Opening with a David Essex track is never the wisest move on an album, unless you are dead set on limiting your listeners to the audience of Loose Women. Which is clearly where Mead's future lies. Daytime TV, flogging records on Mothers' Day, filling in for Michael Ball when he pulls out of his Fern and Phil interview. He's got a voice that will melt a million housewives' hearts and I'm sure he's got the grin, hand movements and well-kept hair to boot. But on record, there's a soulless, vacuous nature to his voice. Years of treading the boards have left him bereft of the personal touch. When he launches into the chorus of 'Gonna Make You A Star', it's like a burst of pantomime down the Bradford Alhambra and you half expect Widow Twankey to pop up on the finale. It's all good harmless fun, but it's a bit daft.

He follows it up with a cover of 'Paint It Black' that will almost certainly have Rolling Stones die-hards fetching their pitchforks and searching the Yellow Pages for Mead's home address. His innate warmth and stage persona means the brooding, all-time classic rock track is morphed into a jolly theatrical romp that you can imagine a class full of Sylvia Young pupils doing a merry jig to onstage.
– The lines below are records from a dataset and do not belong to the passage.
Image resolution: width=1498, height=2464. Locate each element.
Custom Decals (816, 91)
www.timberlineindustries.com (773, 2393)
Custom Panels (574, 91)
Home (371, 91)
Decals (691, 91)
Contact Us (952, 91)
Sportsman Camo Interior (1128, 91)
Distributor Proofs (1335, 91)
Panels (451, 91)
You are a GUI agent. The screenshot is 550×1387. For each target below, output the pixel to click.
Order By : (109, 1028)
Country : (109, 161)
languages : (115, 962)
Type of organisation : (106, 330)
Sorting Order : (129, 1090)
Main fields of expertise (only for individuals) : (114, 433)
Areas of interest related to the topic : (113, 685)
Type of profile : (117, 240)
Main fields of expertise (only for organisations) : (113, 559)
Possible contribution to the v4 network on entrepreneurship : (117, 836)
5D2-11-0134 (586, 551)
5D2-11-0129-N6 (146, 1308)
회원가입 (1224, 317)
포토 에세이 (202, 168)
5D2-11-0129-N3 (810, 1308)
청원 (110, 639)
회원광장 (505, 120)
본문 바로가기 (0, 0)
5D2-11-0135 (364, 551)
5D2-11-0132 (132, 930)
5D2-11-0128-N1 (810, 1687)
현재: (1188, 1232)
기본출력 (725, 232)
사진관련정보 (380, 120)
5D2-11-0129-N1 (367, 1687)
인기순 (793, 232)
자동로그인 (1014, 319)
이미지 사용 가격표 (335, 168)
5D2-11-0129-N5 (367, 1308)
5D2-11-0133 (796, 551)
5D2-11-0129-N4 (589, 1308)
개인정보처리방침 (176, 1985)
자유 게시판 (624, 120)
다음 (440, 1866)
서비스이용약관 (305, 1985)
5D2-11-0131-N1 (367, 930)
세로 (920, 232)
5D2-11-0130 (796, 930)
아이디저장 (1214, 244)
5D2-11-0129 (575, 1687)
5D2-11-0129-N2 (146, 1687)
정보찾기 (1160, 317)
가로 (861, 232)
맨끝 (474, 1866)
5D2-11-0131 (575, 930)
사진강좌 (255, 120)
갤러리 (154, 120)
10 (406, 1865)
He's better suited to the perky Gregg Alexander penned number 'Why Can't We Make Things Work'. Alexander, who managed to trick us into briefly thinking Ronan Keating was an interesting solo prospect on 'Life Is A Rollercoaster', pulls off the same manoeuvre here, as Mead revels in the swelling pop hook and arm-swaying chorus. He's equally at home tackling the Sugababes' 'Stronger', which is the only tune on the record with the sort of story-telling lyrics that are fitting for Mead's dramatic style.

Despite these occasional highs, far too often Mead is let down by his producers and weak song choices. Gary Barlow has clearly been hogging all his hits for Take That, because his wet, whimpering ballad 'When I Need You The Most' makes his solo career clunker 'Open Road' sound like a piece of pop perfection. Equally, we can't really blame Mead's clearly accomplished vocal talents when he's left to dabble with Lloyd Webber and Tim Rice's abomination that is 'Any Dream Will Do'. When Schofield and Donovan released the track in the early '90s we were able to blame the cringeworthy singers. Now, with its plinkety-plonkety bongo beats and 'wimma way' rhythm still in place, we can finally conclude that it's just a stinking tune, whoever's left to sing it. If you're the sort of person who likes school choirs, crass, cheap production values and slushy tunes (Hello Magic Radio listeners!) then this album's probably right up your street. However, if that's not your bag, we recommend steering well clear of this LP and accidentally scratching your mother's copy so she can't play it on repeat all day long on December 25.